## EXCERPT TO READ

Taking the high ground
Prohibition doesn’t work. But creating
taboos does. If the Establishment can make it unacceptable to hold certain
opinions, then – whatever the issue – they will not be debated. The current
Establishment has been extremely successful at this. Some left-wing commentators,
for instance, refuse to campaign against the single currency because, despite
their deep hostility to it, the campaign has very cleverly been depicted
as an ugly right-wing cause. The effect is that public figures with only
a passing interest in the issue will tend to veer towards what they see
as the ‘progressive’ or path-of-least-resistance, non-controversial position.
In fact, both in the UK and elsewhere a large and growing body of opposition
to further centralisation of power in Europe comes from the Left. But because
of the fabricated taboo that opposition to monetary union is a right-wing
position, it takes some courage to oppose the euro.
Making people reluctant to hold certain
views on the basis that they will be siding with the unacceptable is highly
effective. But it doesn’t always work. Development secretary Clare Short,
for instance, has been trying for years to dismiss anti-globalisation protesters
on the grounds that they are white, middle-class rich kids trying to prevent
the rest of the world from ‘catching up’. But her declarations appear rather
silly when they’re directed at protests headed by the likes of Indian campaigner
Vandana Shiva or the Third World Network’s Martin Khor – both of whom command
great respect in their own countries.

Collected data entries

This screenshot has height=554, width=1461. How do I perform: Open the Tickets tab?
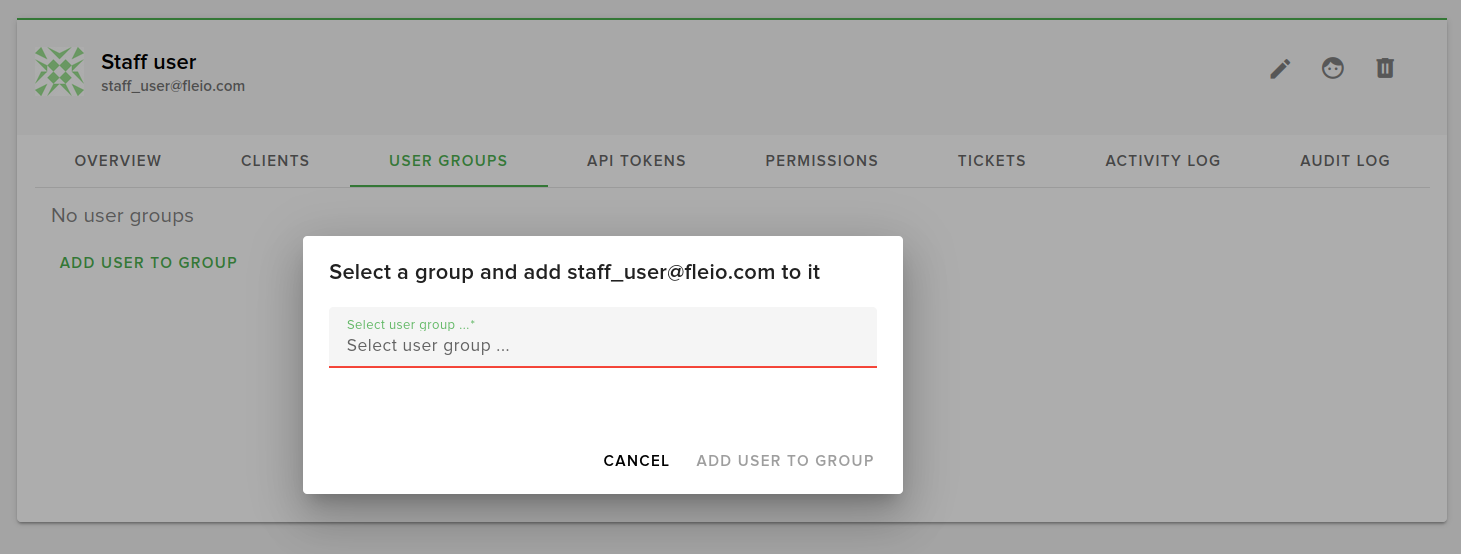[991, 161]
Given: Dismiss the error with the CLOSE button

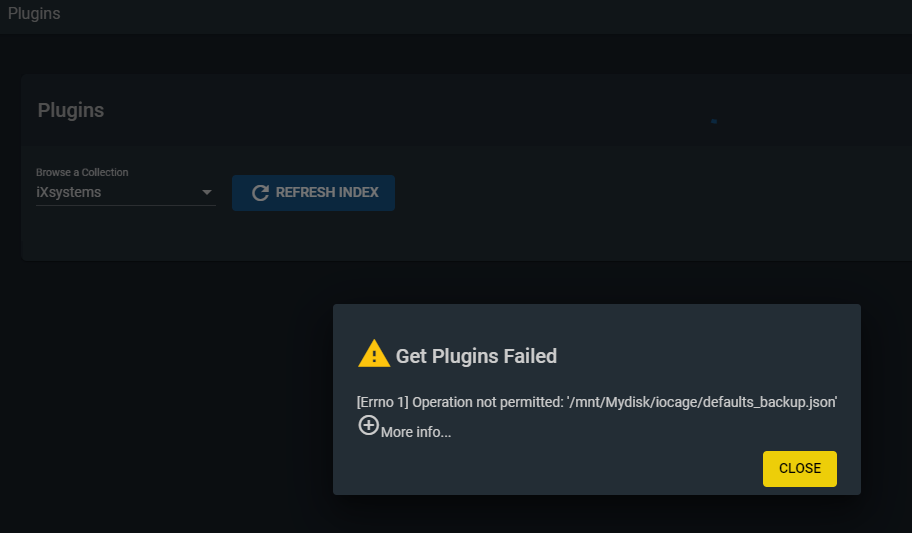Looking at the screenshot, I should (800, 468).
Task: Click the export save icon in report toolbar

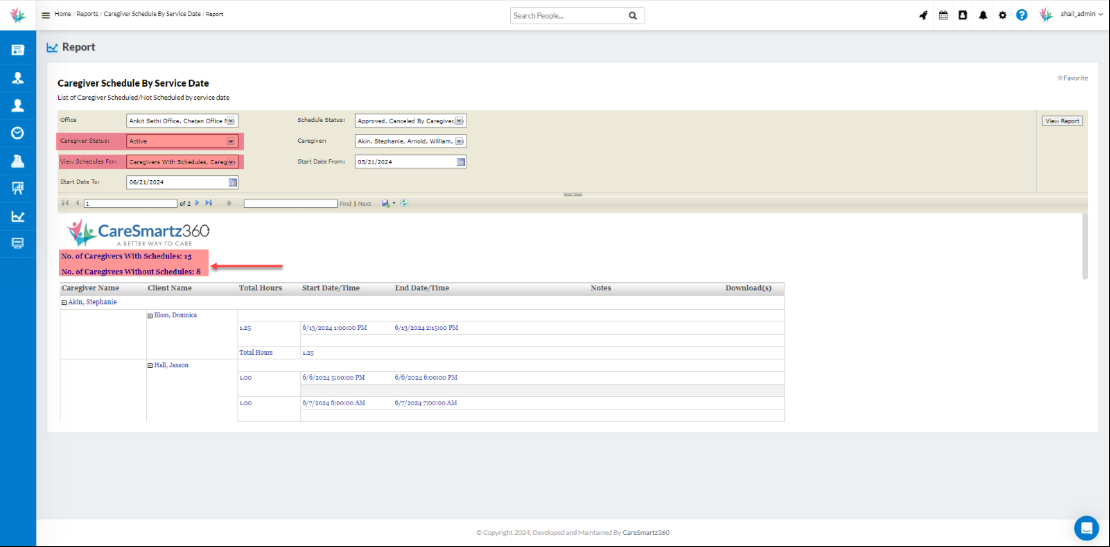Action: 386,203
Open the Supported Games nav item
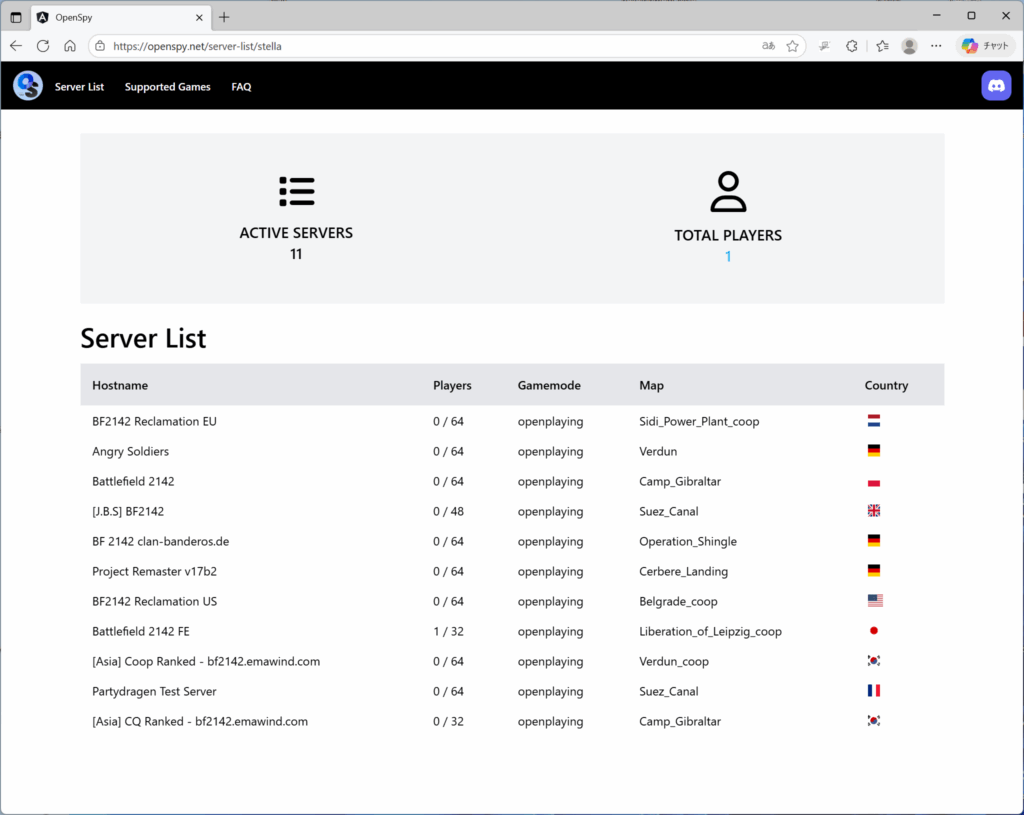Screen dimensions: 1024x815 pos(167,87)
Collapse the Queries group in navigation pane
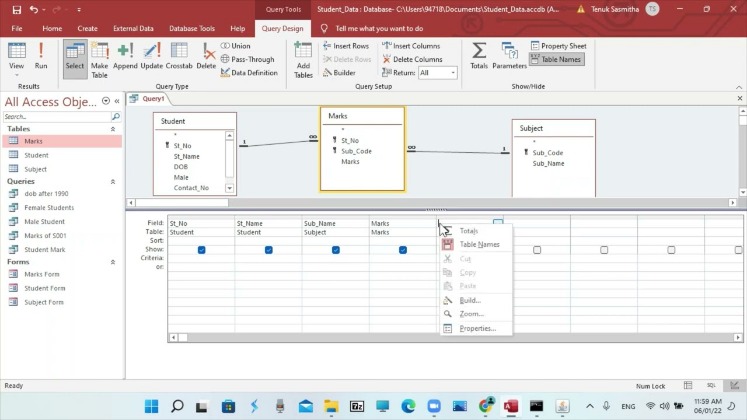The height and width of the screenshot is (420, 747). click(113, 181)
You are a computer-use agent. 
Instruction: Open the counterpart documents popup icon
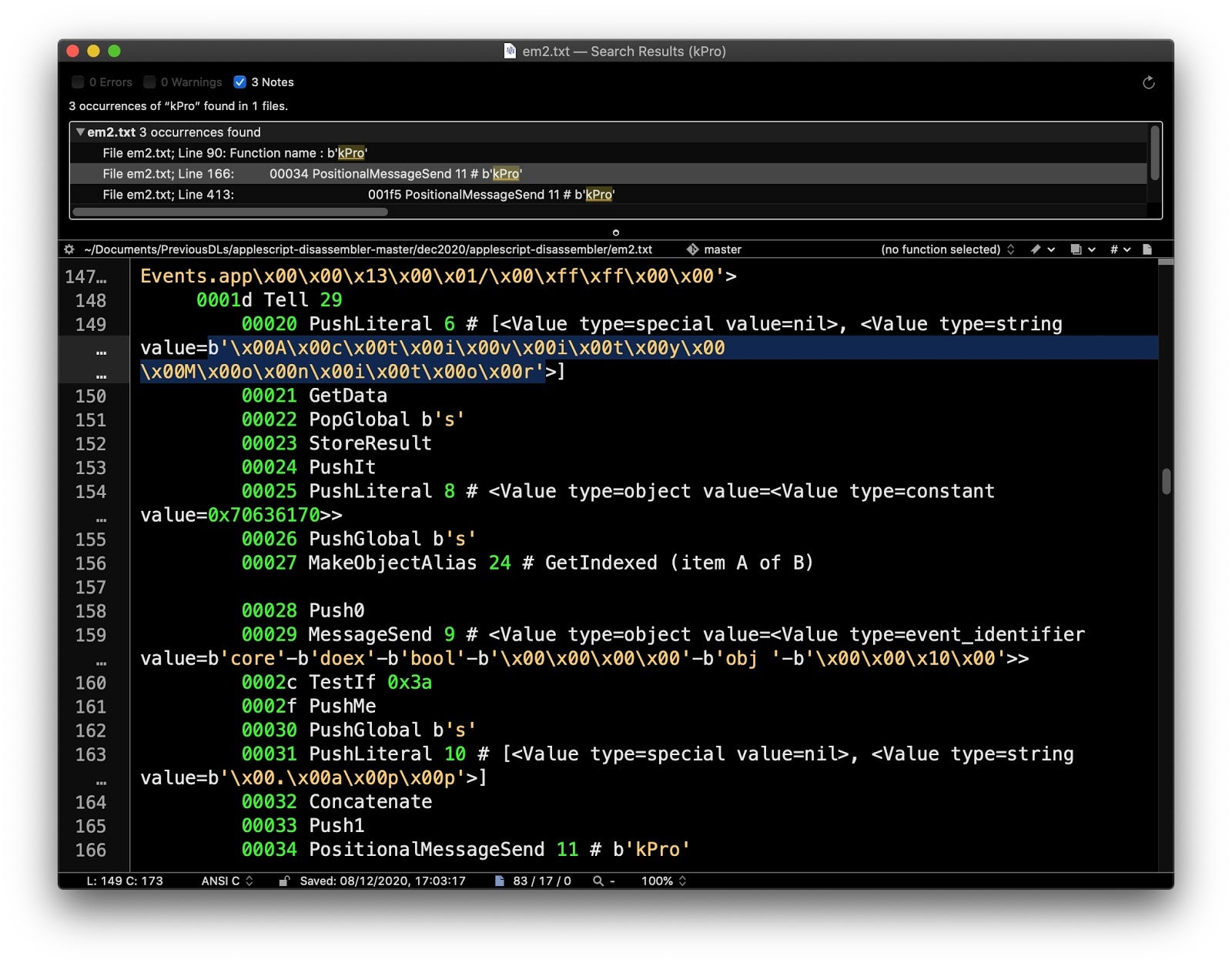pos(1081,249)
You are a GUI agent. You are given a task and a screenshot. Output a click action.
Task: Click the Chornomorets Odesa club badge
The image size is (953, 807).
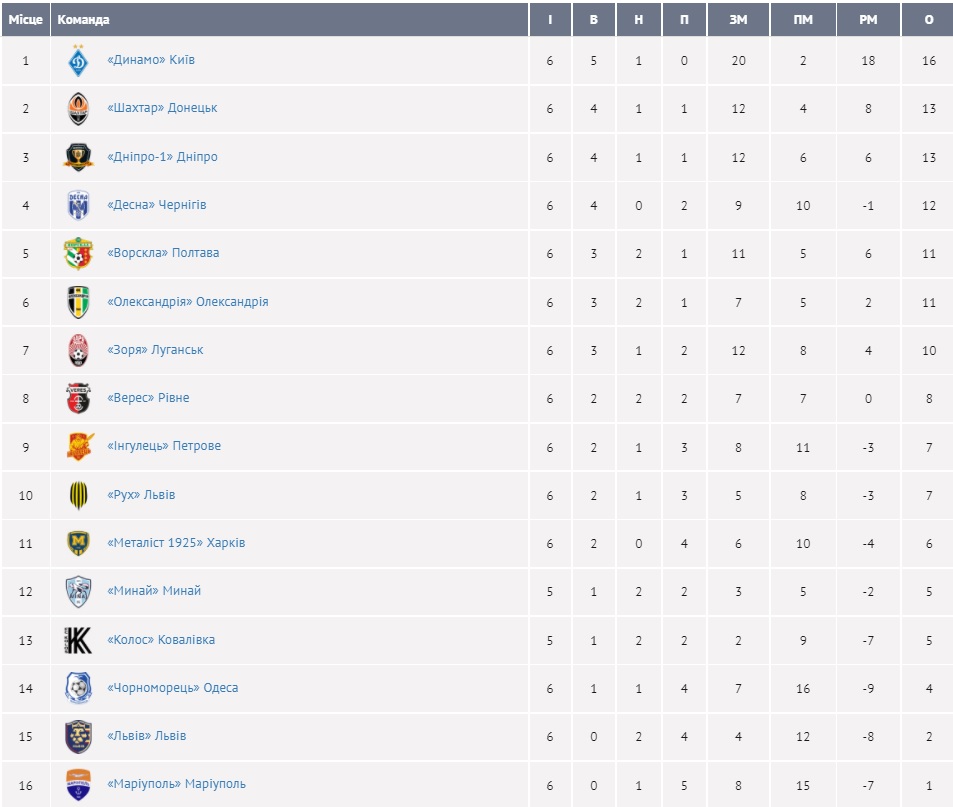click(78, 688)

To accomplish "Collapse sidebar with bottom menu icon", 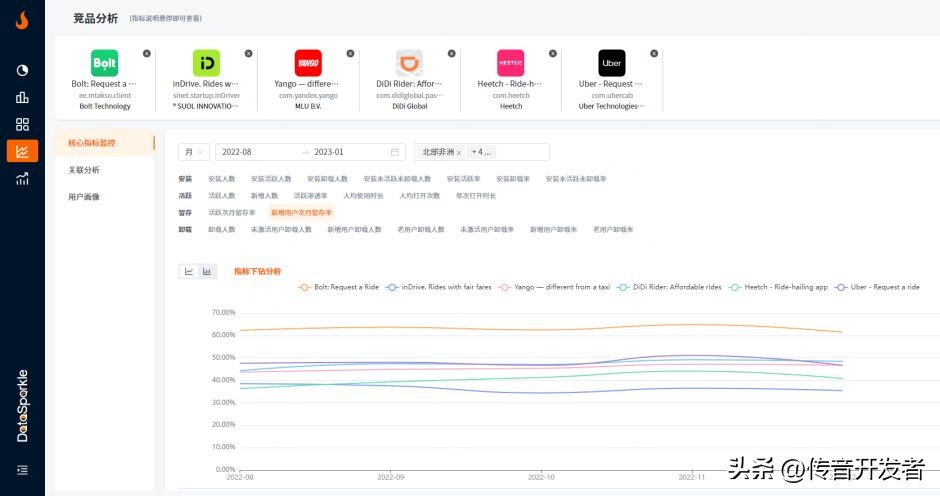I will pyautogui.click(x=22, y=469).
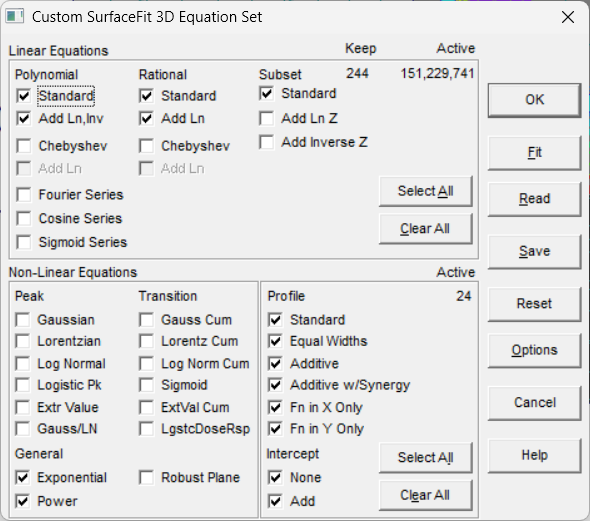Check the LgstcDoseRsp transition option
This screenshot has width=590, height=521.
tap(146, 429)
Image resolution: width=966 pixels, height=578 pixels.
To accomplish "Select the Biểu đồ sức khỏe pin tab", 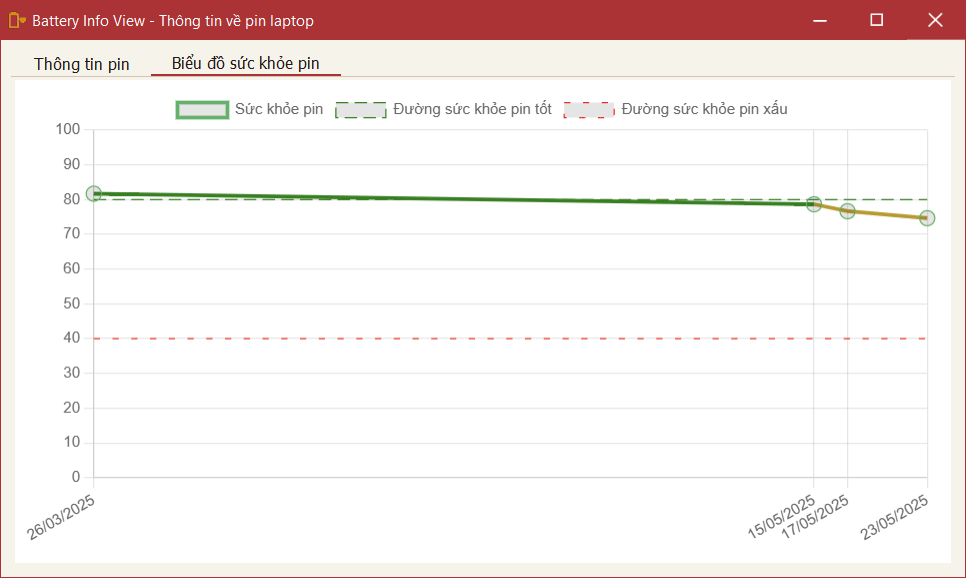I will coord(245,64).
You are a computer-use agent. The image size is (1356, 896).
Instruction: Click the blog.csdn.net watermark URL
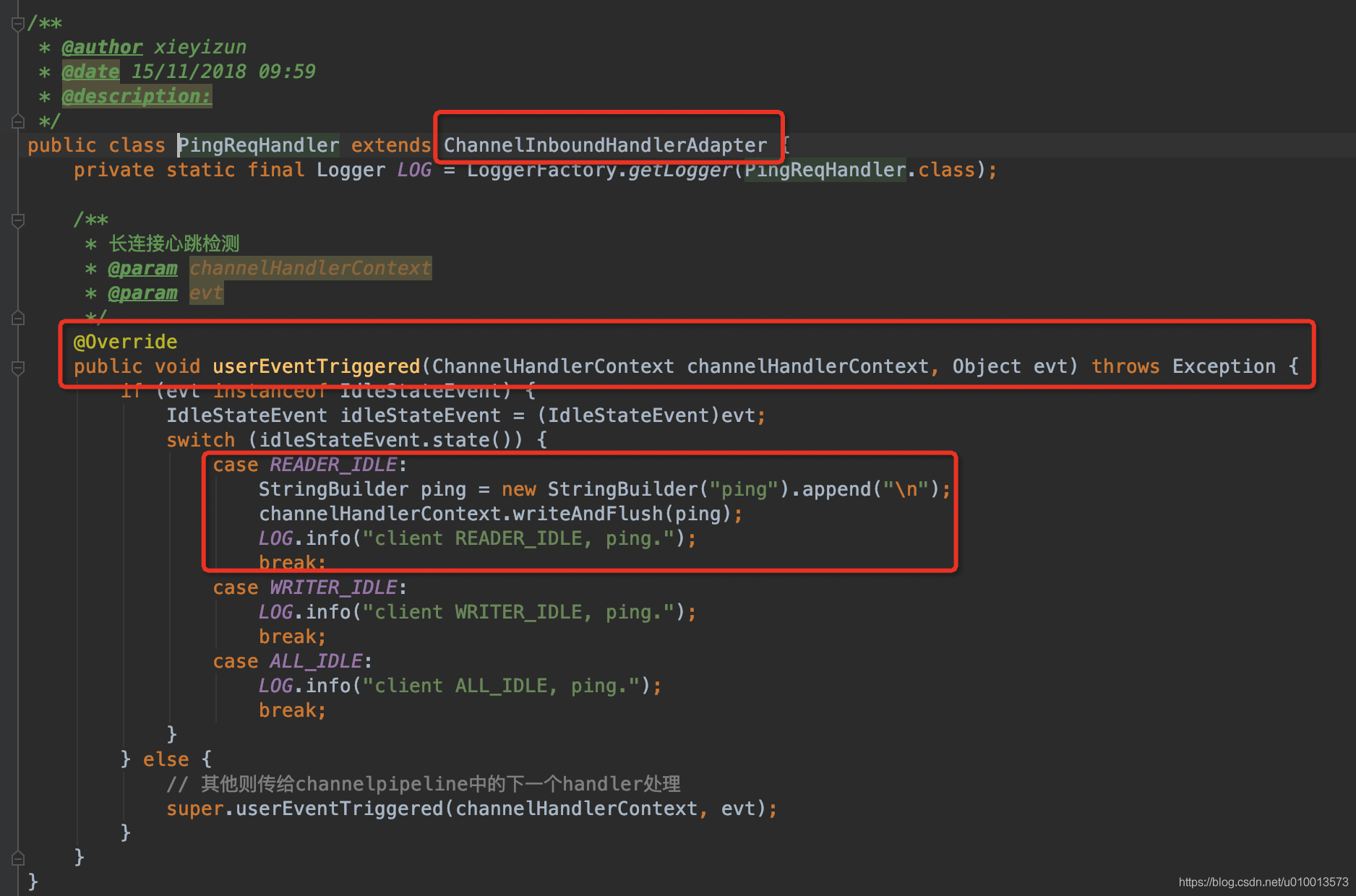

## PROBLEMS AND TASKS
(1) List every person named in the passage on taboos.
(2) Set down the passage on taboos word for word, starting at "Taking the high" and ending at "path-of-least-resistance, non-controversial position.".

## PER-TASK ANSWERS
(1) Clare Short, Vandana Shiva, Martin Khor

(2)
Taking the high ground
Prohibition doesn’t work. But creating
taboos does. If the Establishment can make it unacceptable to hold certain
opinions, then – whatever the issue – they will not be debated. The current
Establishment has been extremely successful at this. Some left-wing commentators,
for instance, refuse to campaign against the single currency because, despite
their deep hostility to it, the campaign has very cleverly been depicted
as an ugly right-wing cause. The effect is that public figures with only
a passing interest in the issue will tend to veer towards what they see
as the ‘progressive’ or path-of-least-resistance, non-controversial position.